Thank you .And I want to know how to control the scale of the z-axis in logarithmic form , like in the first picture，from 1.0E-0.8 to 1.0E+01.Can ROOT achieve such a function？

Look at the way TColor::CreateGradientColorTable() is working . You can define the color change at the exact position you need. Simply put them where needed for your case.

const Int_t Number = 6;
Double_t Red[Number] = { 1.00, 0.00, 0.00,0.00, 0.50, 1.00};
Double_t Green[Number] = { 0.00, 1.00, 0.00,0.00, 0.00, 1.00};
Double_t Blue[Number] = { 1.00, 0.00, 1.00,1.00, 1.00, 1.00};
Double_t Length[Number] = { 0,1.0E-08, 1.0E-06, 1.0E-04, 1.0E-02, 1.0};
Int_t nb=100;
TColor::CreateGradientColorTable(Number,Length,Red,Green,Blue,nb);
h1->SetContour(nb);
Is my code correct?Maybe it’s my data problem.But I still want to know if there is a way to manually adjust the range of values displayed on the z-axis？They always set it automatically.Like the second picture, I want to display more scales, such as 1.0E-4,1.0 E-5，etc. Is there any way to achieve this？
Thank you very much！

the dynamic of the two plots are different. On the 1st plot you have 10 decades and on the 2nd one 3. Change the minimum and the maximum of your histogram to match the 1st plot ones and you will get more decades.

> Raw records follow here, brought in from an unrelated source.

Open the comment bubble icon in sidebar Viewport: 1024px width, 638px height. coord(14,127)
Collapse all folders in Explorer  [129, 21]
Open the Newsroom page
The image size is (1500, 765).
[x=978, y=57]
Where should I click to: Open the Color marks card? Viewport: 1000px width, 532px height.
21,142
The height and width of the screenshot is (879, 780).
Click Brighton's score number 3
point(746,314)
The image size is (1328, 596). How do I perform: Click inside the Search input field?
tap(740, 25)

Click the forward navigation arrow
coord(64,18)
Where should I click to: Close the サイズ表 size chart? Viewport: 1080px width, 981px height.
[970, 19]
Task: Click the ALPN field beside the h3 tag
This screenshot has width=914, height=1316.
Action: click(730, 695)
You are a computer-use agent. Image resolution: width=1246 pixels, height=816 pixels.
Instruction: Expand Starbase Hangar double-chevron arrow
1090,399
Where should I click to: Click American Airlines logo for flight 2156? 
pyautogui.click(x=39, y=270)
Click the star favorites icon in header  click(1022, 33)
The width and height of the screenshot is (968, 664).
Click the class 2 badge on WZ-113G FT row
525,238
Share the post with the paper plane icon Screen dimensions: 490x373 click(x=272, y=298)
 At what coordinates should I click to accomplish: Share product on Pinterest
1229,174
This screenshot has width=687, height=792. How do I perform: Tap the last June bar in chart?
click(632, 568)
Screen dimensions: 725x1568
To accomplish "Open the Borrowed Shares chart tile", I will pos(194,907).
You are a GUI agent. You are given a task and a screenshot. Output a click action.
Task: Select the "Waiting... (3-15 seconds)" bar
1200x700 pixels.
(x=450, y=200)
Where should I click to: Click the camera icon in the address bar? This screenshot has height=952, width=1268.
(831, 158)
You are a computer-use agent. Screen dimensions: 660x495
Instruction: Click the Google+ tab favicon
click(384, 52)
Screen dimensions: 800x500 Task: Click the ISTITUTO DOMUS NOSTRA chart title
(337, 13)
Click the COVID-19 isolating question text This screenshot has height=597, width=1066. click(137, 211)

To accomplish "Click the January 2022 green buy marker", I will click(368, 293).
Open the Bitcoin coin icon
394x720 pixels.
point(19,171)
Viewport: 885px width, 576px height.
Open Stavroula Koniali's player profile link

I encountered a problem when plotting a 2D histogram using h1->Fill(z, x, a) , where z and x are coordinates, and a is the value of the fluence. The results show that the data range is between 0 and 3, which is not the case. I can see from my txt file that the flux values are very large. So, I would like to know if the 2D plot generated by ROOT truly reflects the actual data size, or if there has been some data processing operation that I am unaware of. zy3.pdf (328.6 KB)

The reason there is a large amount of data is because I am plotting the flux on the zx plane, and along the y-direction, I have divided it into 100 grids. Therefore, each zx point has 100 flux values accumulated together. From the graph, it is evident that the flux values are very large, and it is impossible for them to be between 0 and 2.